International Language Environments Guide

Code Conversions

Unicode locale support adds various code conversions among major codesets of many countries through iconv(1), iconv(3C), and sdtconvtool(1).

In the Solaris 9 environment, the utility geniconvtbl enables user-defined code conversions. The user-defined code conversions created with the geniconvtbl utility can be used with both iconv(1) and iconv(3). For more detail on this utility, refer to thegeniconvtbl(1) and geniconvtbl(4) man pages.

The available fromcode and tocode names that can be applied to iconv(1), iconv_open(3C), and sdtconvtool(1) are shown in the tables in Appendix A, iconv Code Conversions. For more details on iconv code conversion, see the iconv(1), iconv_open(3C), iconv (3) , iconv_close(3C ) geniconvtbl( 1 ) geniconvtbl( 4 ) and sdtconvtool(1) man pages. For more information on available code conversions, see the iconv_en_US.UTF-8(5), iconv(5), iconv_ja(5), iconv_ko(5), iconv_zh(5), and iconv_zh_TW(5) man pages. Also see Appendix A, iconv Code Conversions.

* _Activity 1_:
In the Solaris code conversions passage, list every man page it recommends for more information on available code conversions.
* _Activity 2_:
Write the next part of the Solaris code conversions passage, starting after its final sentence.

* _Data segment_:
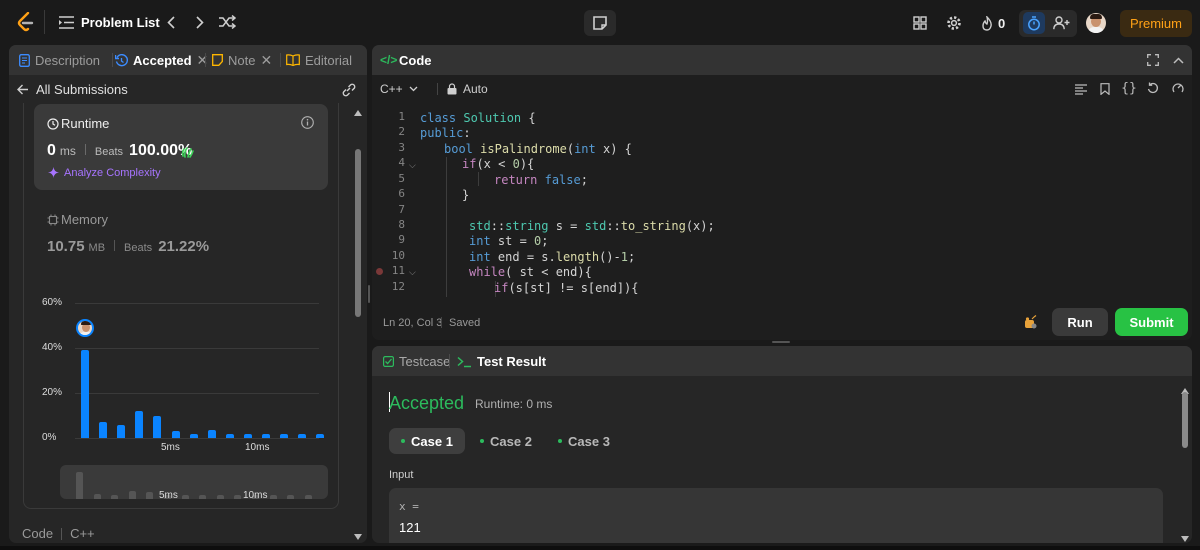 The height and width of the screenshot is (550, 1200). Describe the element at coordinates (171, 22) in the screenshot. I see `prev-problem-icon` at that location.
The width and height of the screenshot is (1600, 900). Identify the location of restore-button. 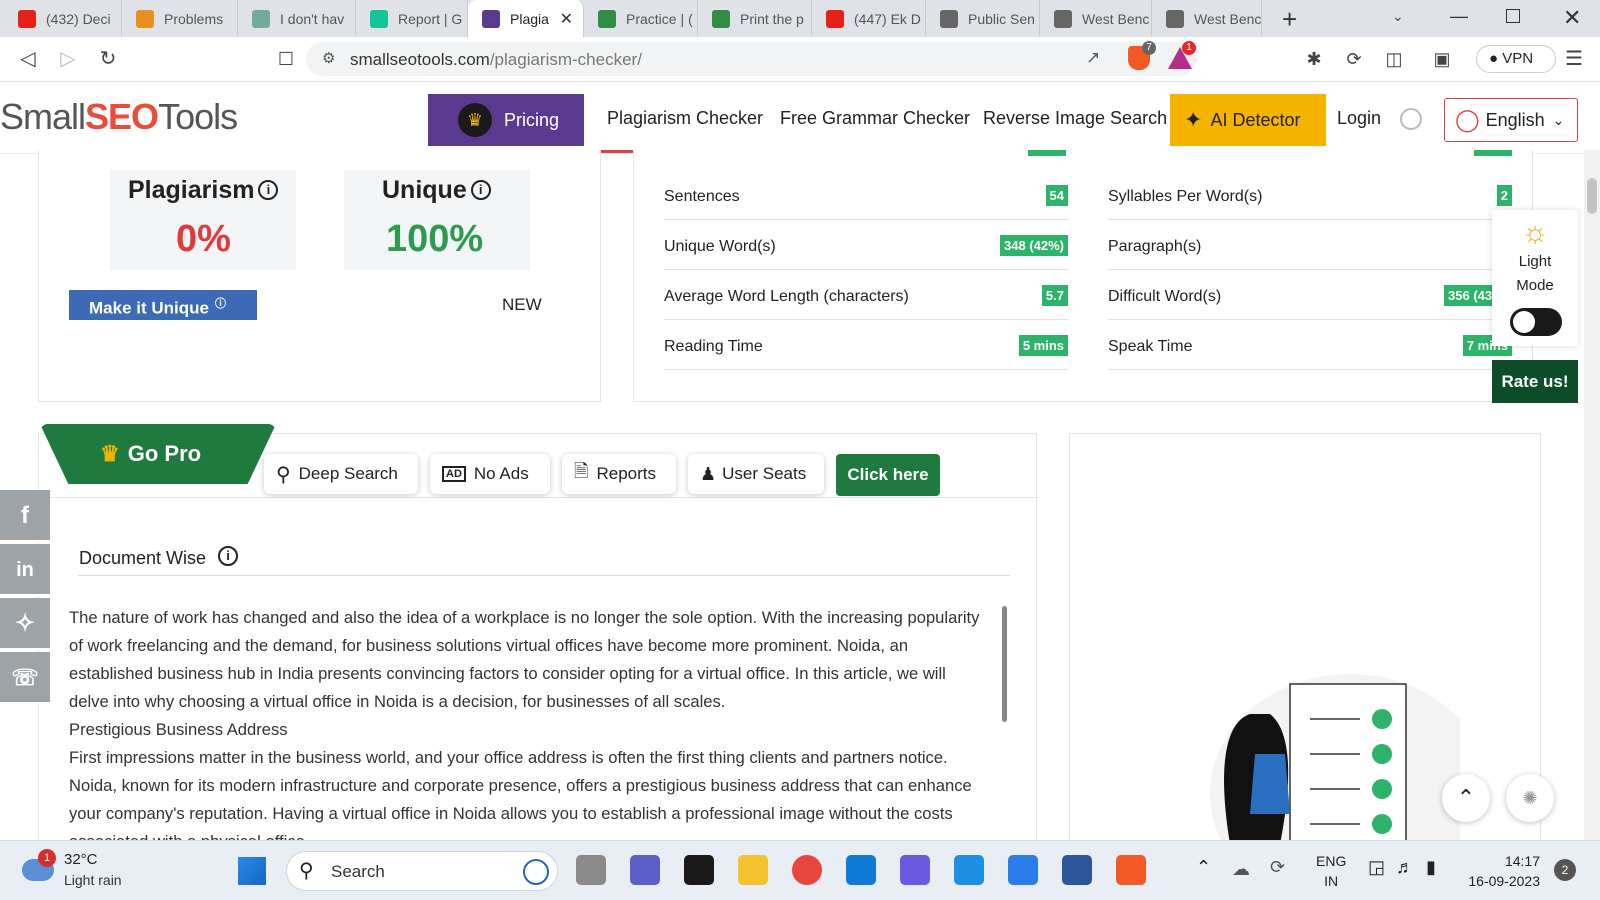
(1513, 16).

* _Written response 1_:
iconv_en_US.UTF-8(5)
iconv(5)
iconv_ja(5)
iconv_ko(5)
iconv_zh(5)
iconv_zh_TW(5)

* _Written response 2_:
Note –

UCS-2, UCS-4, UTF-16 and UTF-32 are all Unicode/ ISO/IEC 10646 representation forms that recognize Byte Order Mark (BOM) characters defined in the Unicode 3.1 and ISO/IEC 10646-1:2000 standards if the character appears at the beginning of the character stream. Other forms, like UCS-2BE, UCS-4BE, UTF-16BE, and UTF-32BE are all fixed-width Unicode/ISO/IEC 10646 representation forms that do not recognize the BOM character and also assume big endian byte ordering. Representation forms like UCS-2LE, UCS-4LE, UTF-16LE, and UTF-32LE, on the other hand, assume little endian byte ordering. They also do not recognize the BOM character.

For associated scripts and languages of ISO8859–* and KO18–*, see http://czyborra.com/charsets/iso8869.html.